◆ Text section:

• • • • • • •

Mary Patricia Bromwell, 44, signed a separate plea agreement to a single fraud count for accepting an $80,000-a-year salary for a no-show job from a contractor controlled by Poole and Kent.

If U.S. District Judge J. Frederick Motz follows recommended guidelines, Bromwell will receive a prison term of 6 1/2 years to about eight years for a guilty plea to racketeering conspiracy and tax evasion. His wife could receive up to 2 1/2 years in prison, but her attorneys are more likely to argue for some combination of home detention and probation permitted under the guidelines.

The plea agreement is the climax so far of the largest public corruption investigation in recent Maryland history. Seven other defendants in the case earlier pleaded guilty.

The agreement holds the former senator at least partly responsible for $2.1 million in illegal profits and kickbacks from the scheme with Stoffregen, attorneys said.

In the end, defense lawyers said, the Bromwells agreed to hand over the house where Poole and Kent did construction work valued at more than $85,000. The labor and materials were provided by Stoffregen free or at a reduced cost, according to his guilty-plea agreement.

Bromwell began his political career as a state delegate at age 28. He eventually became chairman of the Senate Finance Committee and one of the state's most powerful politicians. He even kept a large measure of his political clout after he tried, but failed, to overthrow his one-time ally, Senate President Thomas V. Mike Miller.

Resigning from public office in May 2002, Bromwell accepted a top post with the Injured Workers' Insurance Fund, a quasi-public agency that is Maryland's largest insurance fund for injured employees.

• • • • • • •

◆ Given data:
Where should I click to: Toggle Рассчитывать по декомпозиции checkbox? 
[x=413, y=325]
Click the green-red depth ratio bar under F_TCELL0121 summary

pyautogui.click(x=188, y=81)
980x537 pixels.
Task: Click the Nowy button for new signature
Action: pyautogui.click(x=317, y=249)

• • • • • • •

◆ Stated exercise 1: Reproduce the section of the Bromwell article that opens with the words containing "In the end, defense" and closes with "for injured employees.".
◆ Stated exercise 2:
Please answer these questions from the Bromwell article:
(a) At what age did the former senator begin his political career as a state delegate?
(b) How many other defendants in the case had earlier pleaded guilty?
(c) What yearly salary did Mary Patricia Bromwell accept for the no-show job?
◆ Stated exercise 3: Summarize the Bromwell article in two sentences.

◆ Exercise solution 1:
In the end, defense lawyers said, the Bromwells agreed to hand over the house where Poole and Kent did construction work valued at more than $85,000. The labor and materials were provided by Stoffregen free or at a reduced cost, according to his guilty-plea agreement.

Bromwell began his political career as a state delegate at age 28. He eventually became chairman of the Senate Finance Committee and one of the state's most powerful politicians. He even kept a large measure of his political clout after he tried, but failed, to overthrow his one-time ally, Senate President Thomas V. Mike Miller.

Resigning from public office in May 2002, Bromwell accepted a top post with the Injured Workers' Insurance Fund, a quasi-public agency that is Maryland's largest insurance fund for injured employees.

◆ Exercise solution 2:
(a) 28
(b) Seven
(c) $80,000 a year

◆ Exercise solution 3: Former senator Bromwell's plea to racketeering conspiracy and tax evasion could bring a prison term of 6 1/2 to about eight years under the recommended guidelines, and his wife, Mary Patricia Bromwell, signed a separate plea agreement to a single fraud count over an $80,000-a-year no-show job. The agreement is the climax so far of the largest public corruption investigation in recent Maryland history, and it holds him at least partly responsible for $2.1 million in illegal profits and kickbacks.